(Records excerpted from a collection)
*****
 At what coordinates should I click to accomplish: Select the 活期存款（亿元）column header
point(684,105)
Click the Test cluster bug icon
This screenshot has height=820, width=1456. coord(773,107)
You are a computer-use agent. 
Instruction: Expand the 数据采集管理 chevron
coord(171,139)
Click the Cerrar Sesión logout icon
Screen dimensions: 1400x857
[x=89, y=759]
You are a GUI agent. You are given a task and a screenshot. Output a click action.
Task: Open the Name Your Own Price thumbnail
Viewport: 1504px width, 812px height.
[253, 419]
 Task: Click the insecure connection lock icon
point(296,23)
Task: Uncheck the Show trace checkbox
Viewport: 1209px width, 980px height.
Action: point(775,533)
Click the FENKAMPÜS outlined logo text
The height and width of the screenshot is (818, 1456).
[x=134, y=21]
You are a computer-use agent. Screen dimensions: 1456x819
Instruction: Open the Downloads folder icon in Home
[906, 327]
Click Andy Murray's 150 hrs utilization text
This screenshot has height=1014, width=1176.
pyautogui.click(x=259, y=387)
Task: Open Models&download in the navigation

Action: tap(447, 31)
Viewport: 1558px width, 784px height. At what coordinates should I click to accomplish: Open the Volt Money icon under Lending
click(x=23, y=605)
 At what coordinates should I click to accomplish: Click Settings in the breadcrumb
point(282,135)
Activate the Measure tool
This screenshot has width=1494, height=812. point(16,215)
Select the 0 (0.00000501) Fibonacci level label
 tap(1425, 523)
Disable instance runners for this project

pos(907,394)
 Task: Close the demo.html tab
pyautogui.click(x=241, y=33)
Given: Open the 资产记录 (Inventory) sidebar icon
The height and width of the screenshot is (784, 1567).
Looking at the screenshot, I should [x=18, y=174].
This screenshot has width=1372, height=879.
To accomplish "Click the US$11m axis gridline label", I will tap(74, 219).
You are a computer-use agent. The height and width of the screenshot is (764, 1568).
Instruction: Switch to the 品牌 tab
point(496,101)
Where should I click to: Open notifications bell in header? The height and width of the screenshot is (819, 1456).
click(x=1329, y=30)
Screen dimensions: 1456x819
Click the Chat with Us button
*****
> The task
Beginning at the line that holds "Where should I", copy every line through the end of the entries exactly as given, and only those lines.

> Solution for this problem
Where should I click to: Open notifications bell in header? The height and width of the screenshot is (819, 1456).
click(x=1329, y=30)
Screen dimensions: 1456x819
Click the Chat with Us button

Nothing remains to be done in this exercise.